La foca hablaba muy raro. Cada vez que abría la boca, la salían burbujitas, y golgloteaba continuamente.
-Yo soy el Coco – dijo éste- y este es Paquito, un amigo mío. ¿Queréis que juguemos a algo?
-¡Vale, vale glub, glub!- dijeron todas a coro entre innumerables glogloteos.
-Al fútbol –se atrevió a decir Paquito, que siempre marcaba algún gol en el recreo.
-Muy bien -dijo el Coco.- Busquemos una pelota.
Paquito empezó a mirar a ver si encontraba algo que le sirviese de pelota, cuando se llevó un susto tremendo, pues en lo que había creído que era una roca enorme, se abrió un ojo, enorme también. El ojo le miró y al lado del ojo, se abrió una boca inmensa, casi tan grande como la cueva del Coco. De la boca salió una voz grave, que retumbó como un trueno.
-Yo también quiero jugar, porque no hay quien duerma con el ruido que estáis haciendo.
Y la roca movió unas aletas que Paquito no había visto y se convirtió en una ballena tan grande como una casa.
Una de las focas llegaba en ese momento con una bola de algas, que muy bien podría servir de pelota.
-Nosotras vamos juntas glub.- dijeron las focas.
-Vale- dijo el coco,- entonces Paquito y yo iremos con la ballena. Tú, ballena, serás la portera, y tú y yo, Paquito, seremos delanteros.
-¿Puedo jugar yo también?- Dijo en ese momento un pulpo enorme, agitando sus tentáculos sin parar.
Tú vienes con nosotros- contestó Paquito.
En cuanto comenzó el partido, el pulpo dio un pase magnífico, que Paquito convirtió en gol.
El pulpo casi le ahogó, abrazándole con tres o cuatro tentáculos al mismo tiempo, pero Paquito estaba tan contento que no dijo nada.
El partido siguió un rato, pero las focas se aburrían, pues la ballena tapaba toda la portería y no había forma de meter gol. Así que se fueron protestando entre glogloteos.

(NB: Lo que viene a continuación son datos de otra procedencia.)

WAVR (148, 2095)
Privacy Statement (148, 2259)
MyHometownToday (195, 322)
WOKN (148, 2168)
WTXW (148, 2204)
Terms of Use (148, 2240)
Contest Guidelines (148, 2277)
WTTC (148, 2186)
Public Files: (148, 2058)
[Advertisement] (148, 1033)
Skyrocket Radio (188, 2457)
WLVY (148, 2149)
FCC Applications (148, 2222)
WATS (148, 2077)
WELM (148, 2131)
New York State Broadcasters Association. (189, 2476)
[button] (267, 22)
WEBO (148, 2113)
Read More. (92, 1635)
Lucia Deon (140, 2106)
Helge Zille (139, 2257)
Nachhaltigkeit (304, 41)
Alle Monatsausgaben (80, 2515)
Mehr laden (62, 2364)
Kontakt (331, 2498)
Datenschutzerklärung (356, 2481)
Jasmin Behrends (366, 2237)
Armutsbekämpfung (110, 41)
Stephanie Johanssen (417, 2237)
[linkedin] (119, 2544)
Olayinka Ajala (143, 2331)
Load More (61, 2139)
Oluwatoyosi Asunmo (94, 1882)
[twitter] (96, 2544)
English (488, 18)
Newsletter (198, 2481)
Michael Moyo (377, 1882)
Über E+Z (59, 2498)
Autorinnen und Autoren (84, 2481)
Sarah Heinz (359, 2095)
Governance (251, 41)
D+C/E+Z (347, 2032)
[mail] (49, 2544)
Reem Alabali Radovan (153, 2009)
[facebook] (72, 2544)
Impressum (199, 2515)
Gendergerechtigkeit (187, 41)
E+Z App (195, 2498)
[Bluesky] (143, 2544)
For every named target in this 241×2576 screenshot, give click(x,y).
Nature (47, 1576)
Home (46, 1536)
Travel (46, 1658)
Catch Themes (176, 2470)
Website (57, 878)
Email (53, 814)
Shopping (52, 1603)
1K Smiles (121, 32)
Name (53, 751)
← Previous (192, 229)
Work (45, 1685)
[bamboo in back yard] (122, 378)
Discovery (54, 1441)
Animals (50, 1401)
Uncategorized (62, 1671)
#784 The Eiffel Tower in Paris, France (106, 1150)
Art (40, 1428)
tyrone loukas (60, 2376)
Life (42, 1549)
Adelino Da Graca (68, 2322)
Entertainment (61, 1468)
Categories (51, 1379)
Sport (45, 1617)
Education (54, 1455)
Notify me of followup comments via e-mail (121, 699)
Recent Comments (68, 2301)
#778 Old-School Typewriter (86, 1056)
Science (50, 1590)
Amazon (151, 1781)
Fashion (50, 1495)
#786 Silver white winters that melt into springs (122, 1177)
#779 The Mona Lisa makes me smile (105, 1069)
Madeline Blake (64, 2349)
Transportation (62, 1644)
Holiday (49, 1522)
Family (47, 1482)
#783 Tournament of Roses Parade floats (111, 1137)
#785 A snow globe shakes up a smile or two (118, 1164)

El Coco se despidió del pulpo y la ballena y se fue casi corriendo hacia la playa. El niño, detrás de él, se dio cuenta de que el cielo estaba aclarando. Se pusieron las alas encima de los trajes de buzo para ganar tiempo, y a Paquito le daba tanta risa de ver al Coco con esas pintas, que casi se choca contra una ventana de un rascacielos. En la terraza de casa se quitó las alas y el traje, e hizo con ello un paquetito que cogió el Coco.
-Adios, Paquito, que mis padres me van a pillar que no estoy en mi habitación.
-Adios, Coco. Vuelve mañana por favor.
-Hasta mañana, entonces- dijo el Coco- volando hacia su cueva.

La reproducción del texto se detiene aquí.